• Record excerpts:
---

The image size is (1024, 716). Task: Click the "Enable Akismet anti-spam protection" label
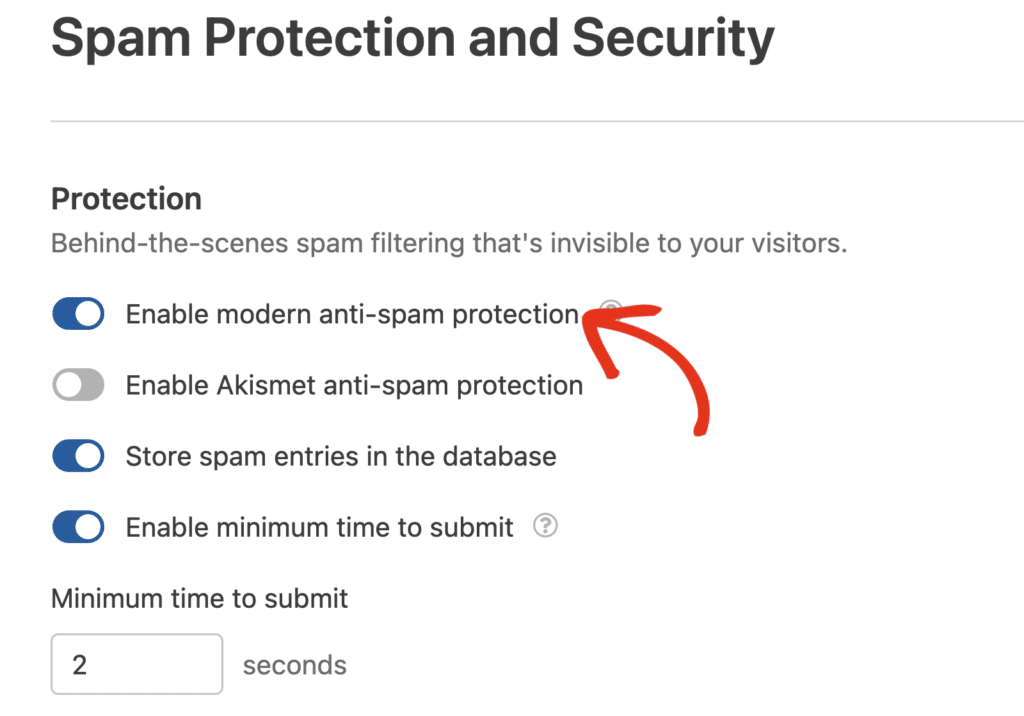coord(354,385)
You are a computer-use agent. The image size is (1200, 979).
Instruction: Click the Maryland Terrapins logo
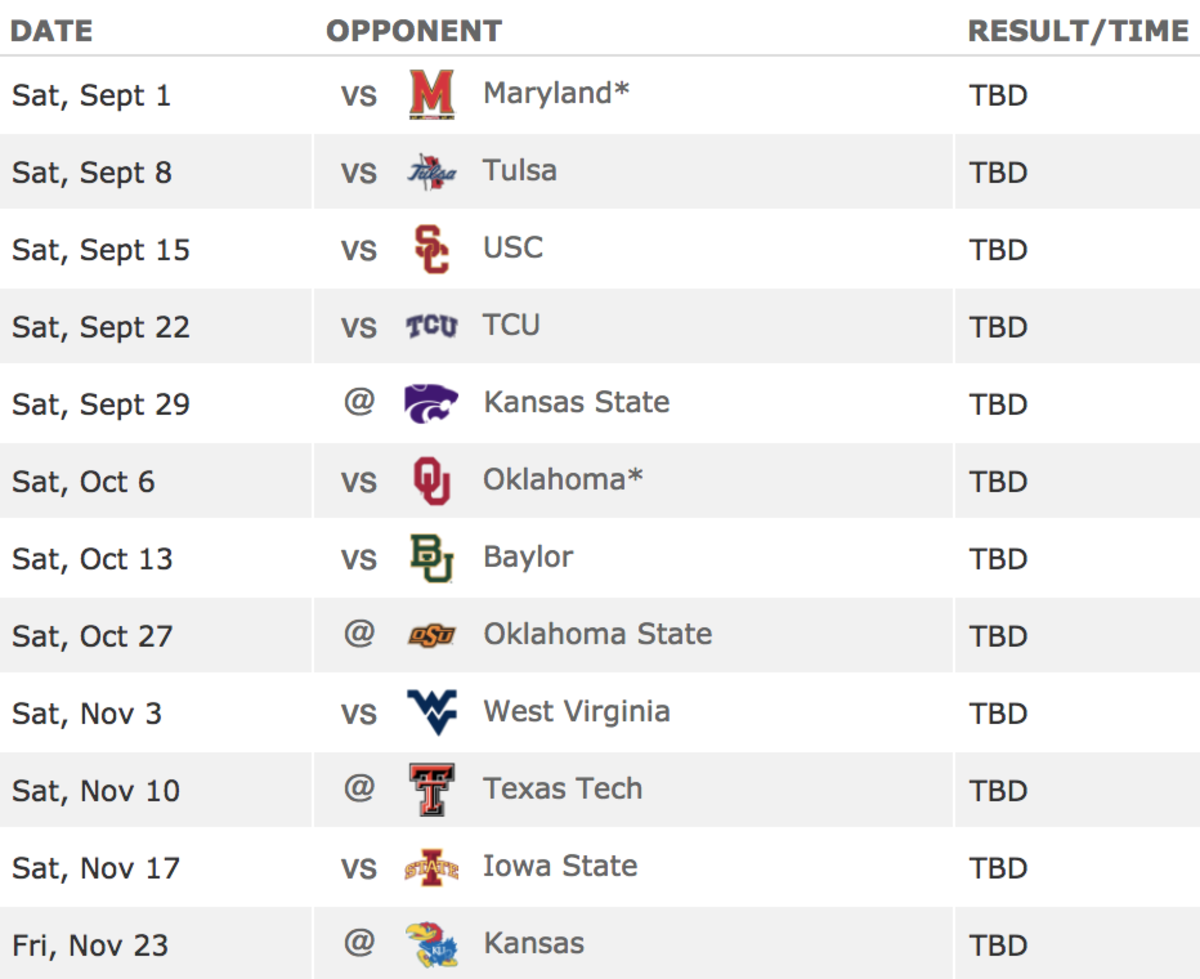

---

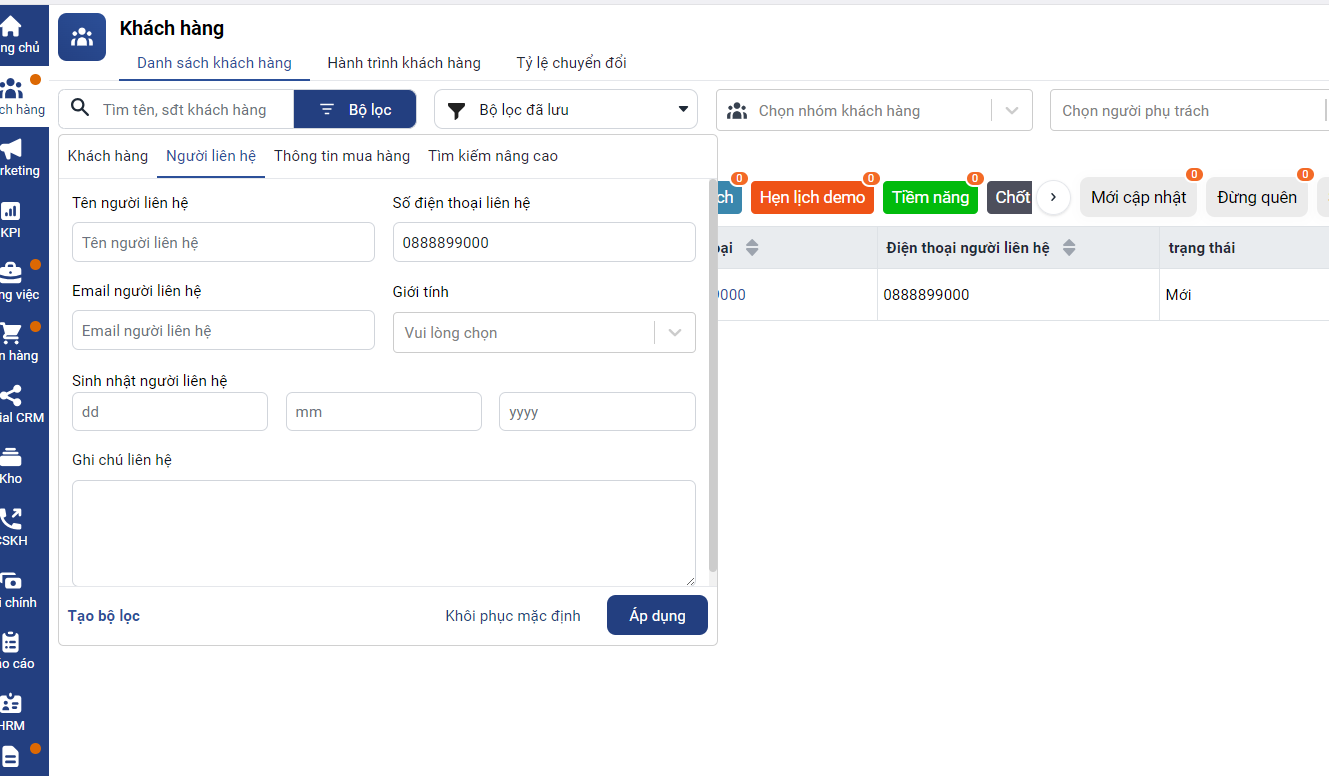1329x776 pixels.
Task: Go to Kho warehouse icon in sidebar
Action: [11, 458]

---

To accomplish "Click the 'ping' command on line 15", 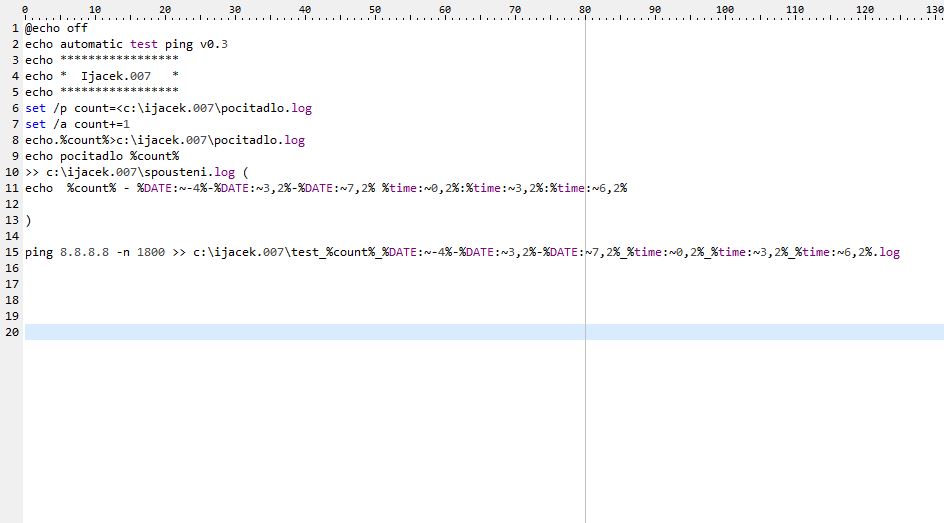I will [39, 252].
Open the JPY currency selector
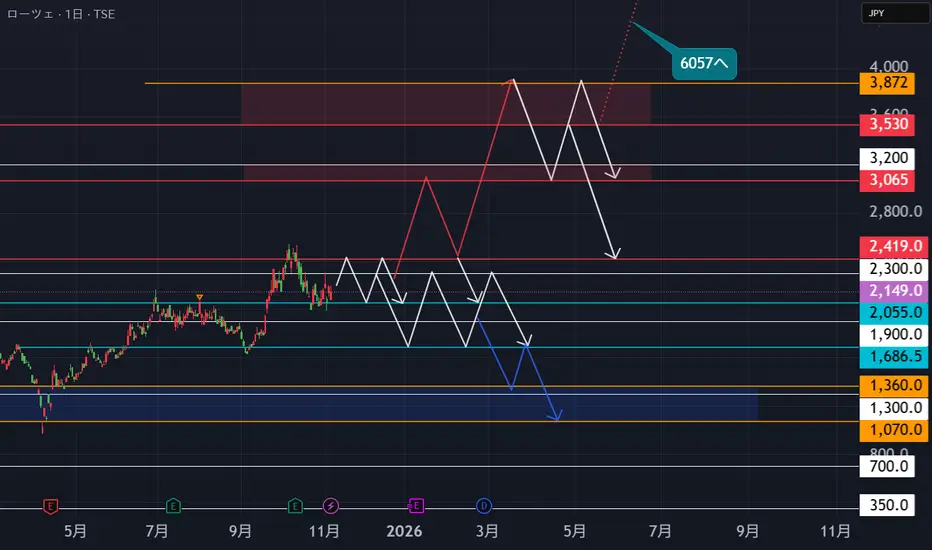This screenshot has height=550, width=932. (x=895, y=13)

---

Would you copy the lines above exactly, starting with the one that has "The image size is (1024, 716)." and ending with the one that has "Instruction: Click the", both included, without the pictures?

• Result of this task:
The image size is (1024, 716). Task: Click the "Enable Akismet anti-spam protection" label
coord(354,385)
You are a computer-use agent. The image size is (1200, 979).
Instruction: Click the Maryland Terrapins logo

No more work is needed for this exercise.